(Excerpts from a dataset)
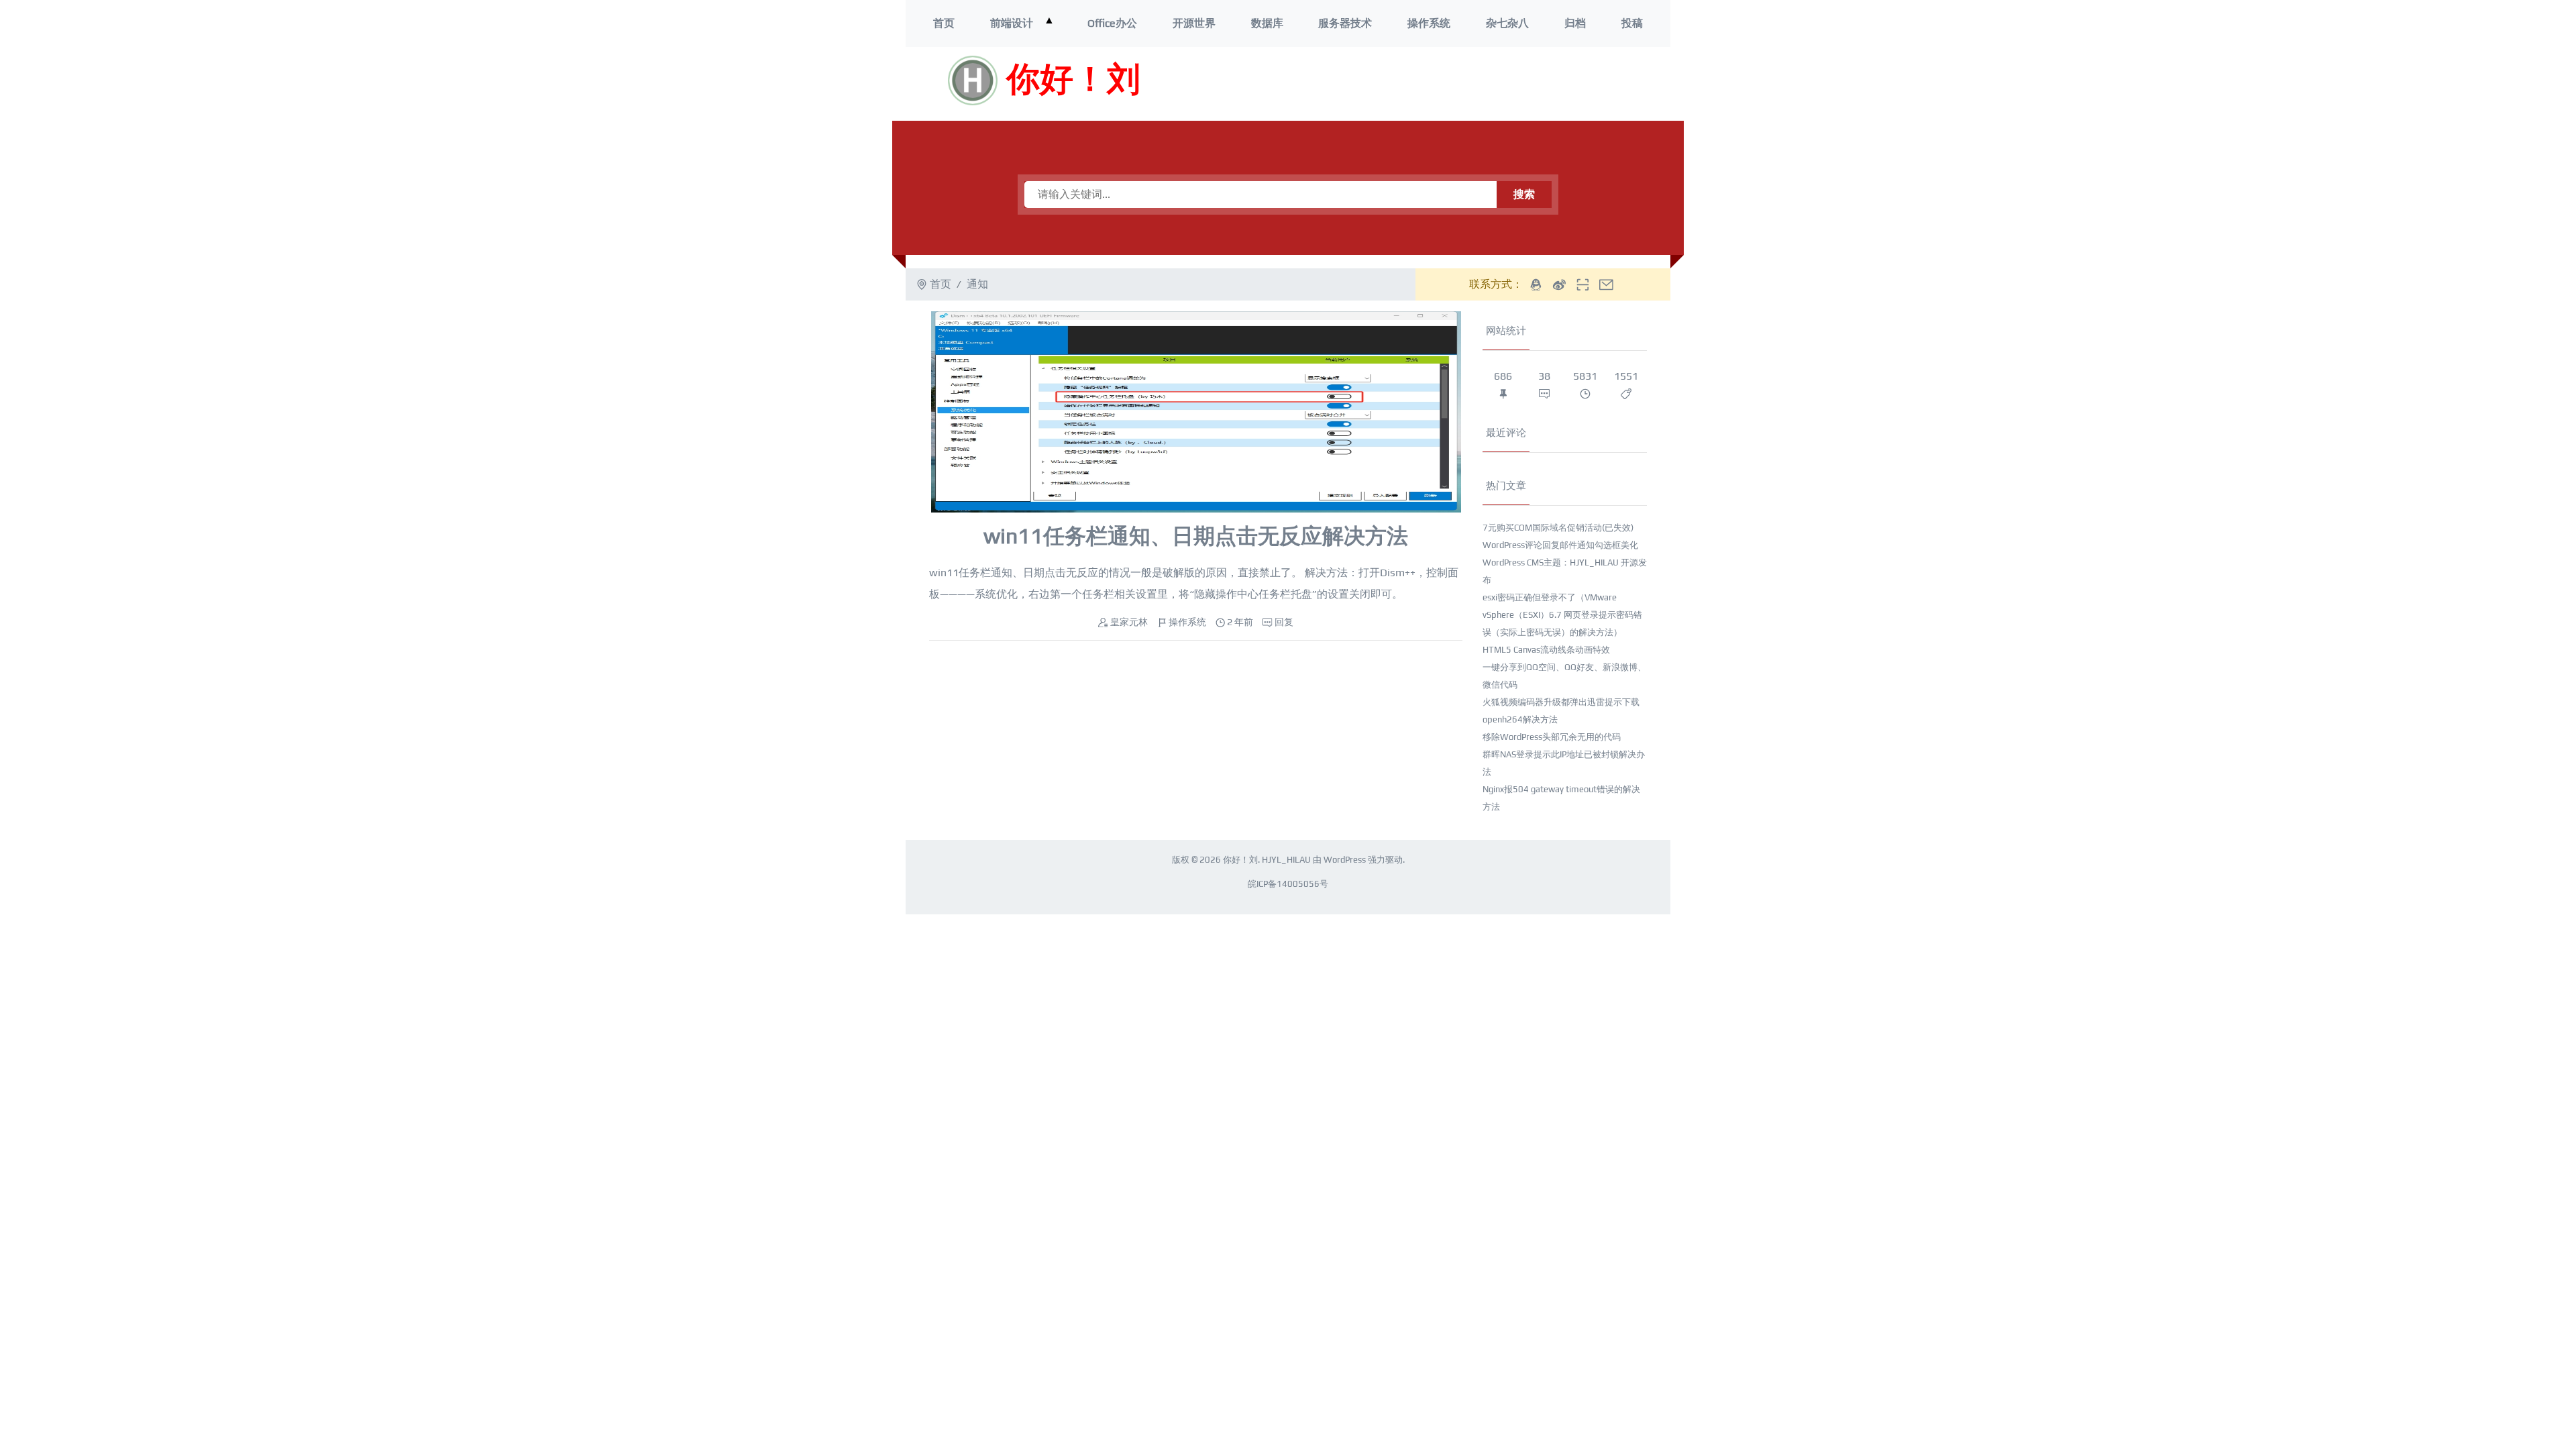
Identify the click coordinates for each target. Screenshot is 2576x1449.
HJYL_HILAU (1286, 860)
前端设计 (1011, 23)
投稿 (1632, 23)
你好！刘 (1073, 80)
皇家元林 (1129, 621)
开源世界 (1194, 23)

* * *

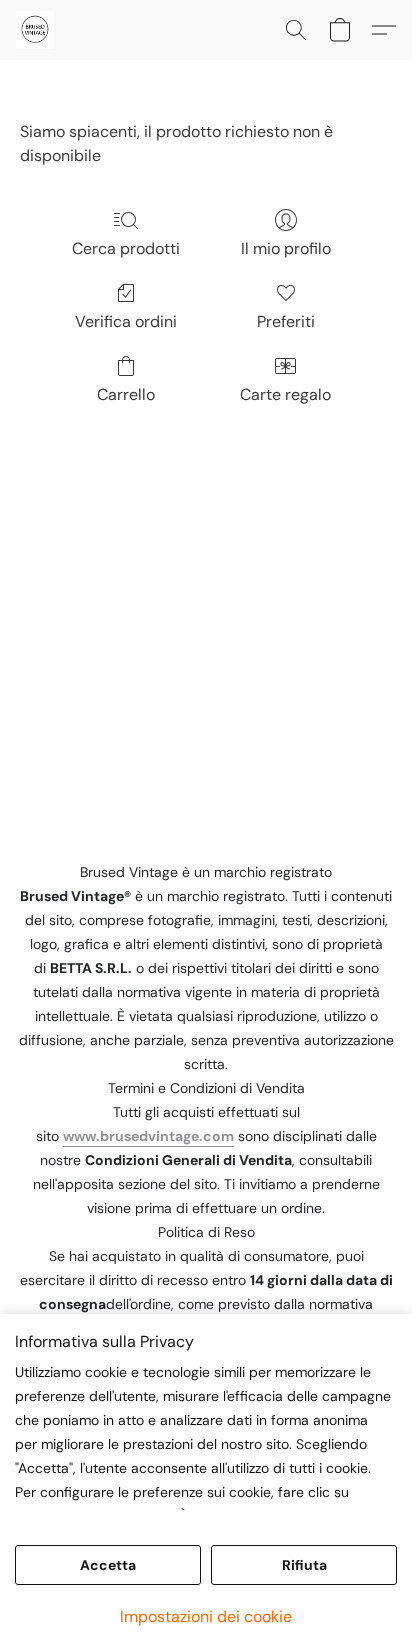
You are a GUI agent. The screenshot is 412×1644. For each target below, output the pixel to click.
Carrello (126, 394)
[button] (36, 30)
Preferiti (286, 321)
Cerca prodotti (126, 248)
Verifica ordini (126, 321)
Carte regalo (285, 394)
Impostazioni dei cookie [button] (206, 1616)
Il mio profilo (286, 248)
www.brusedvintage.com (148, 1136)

Required action: The stretch of entries above that starts with the line containing "Preferiti (286, 321)" and goes on through the line containing "www.brusedvintage.com (148, 1136)" is to be transcribed exactly, and no other line is to be transcribed.

Task output:
Preferiti (286, 321)
Cerca prodotti (126, 248)
Verifica ordini (126, 321)
Carte regalo (285, 394)
Impostazioni dei cookie [button] (206, 1616)
Il mio profilo (286, 248)
www.brusedvintage.com (148, 1136)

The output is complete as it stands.